**Righe estratte**
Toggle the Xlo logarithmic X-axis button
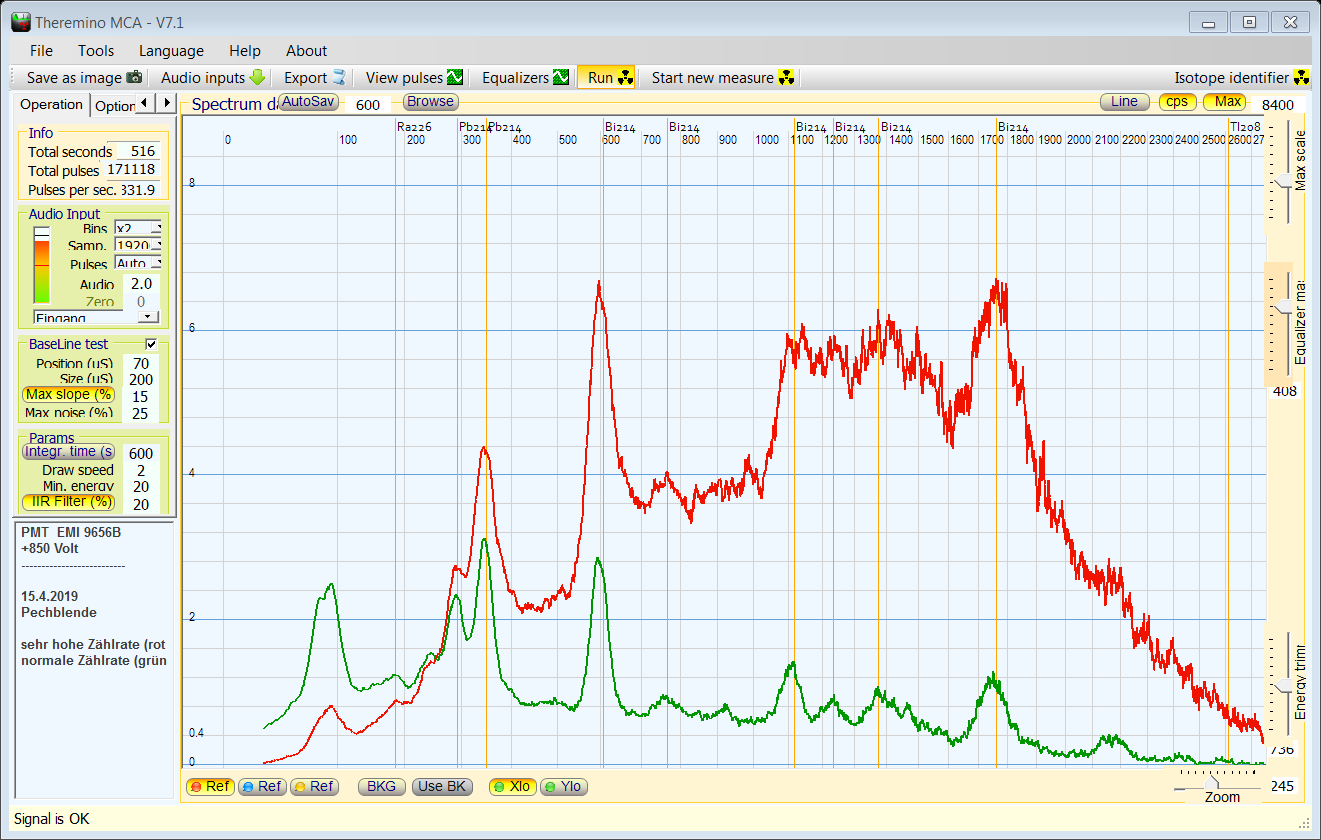The width and height of the screenshot is (1321, 840). click(x=512, y=787)
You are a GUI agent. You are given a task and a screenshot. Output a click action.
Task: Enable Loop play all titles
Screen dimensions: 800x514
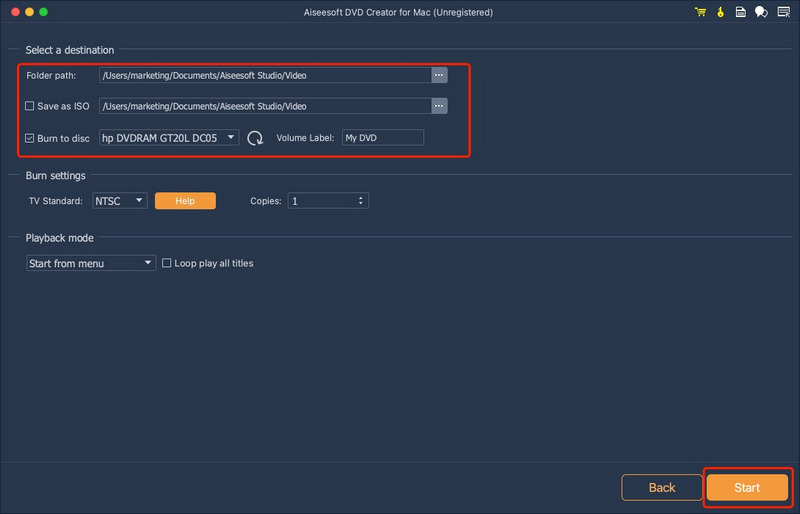(167, 263)
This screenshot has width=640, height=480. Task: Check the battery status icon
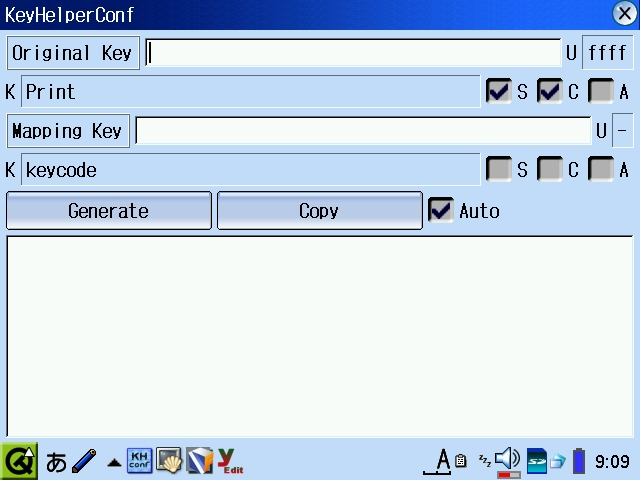pyautogui.click(x=579, y=461)
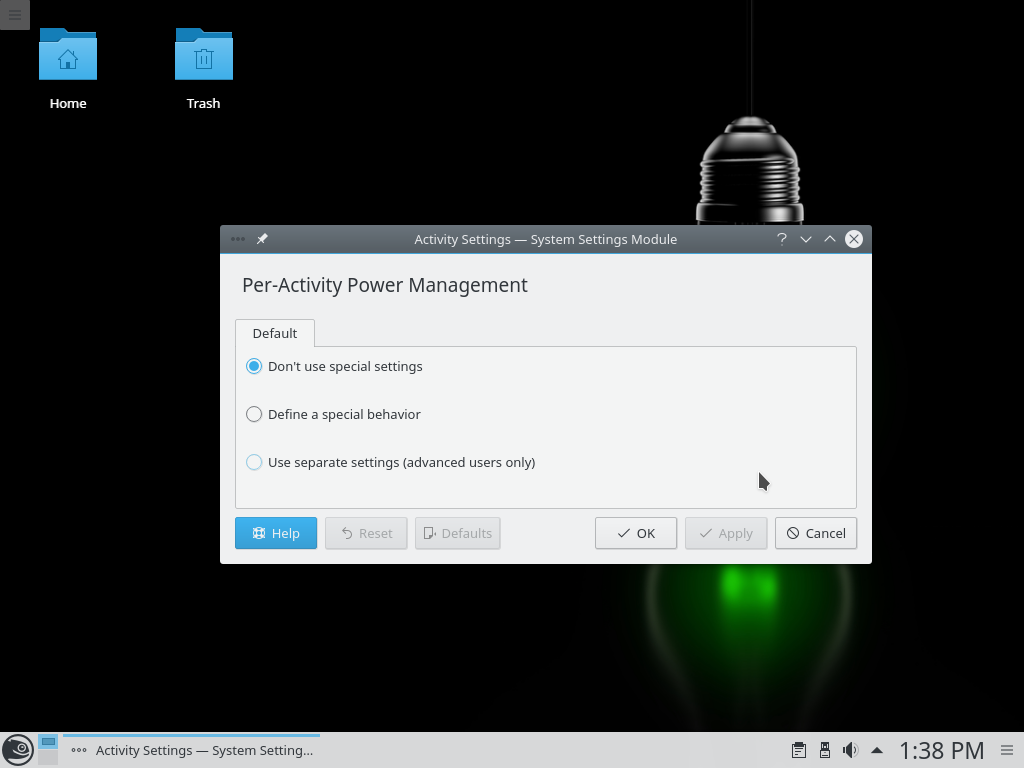
Task: Click the 1:38 PM clock
Action: pos(941,750)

**Cosa serve**
Modifica queste righe sostituendo "Screen dimensions" con "Screen size" e lasciando invariato tutto il resto. Non riportare le immagini nella risposta.

**Risultato dell'esercizio**
Toggle the Xlo logarithmic X-axis button
The width and height of the screenshot is (1321, 840). click(x=512, y=787)
You are a GUI agent. You are given a task and a screenshot. Output a click action.
Task: Enable Loop play all titles
Screen size: 800x514
(167, 263)
This screenshot has width=640, height=480. Task: Check the battery status icon
pyautogui.click(x=579, y=461)
Task: Click the 1:38 PM clock
Action: pos(941,750)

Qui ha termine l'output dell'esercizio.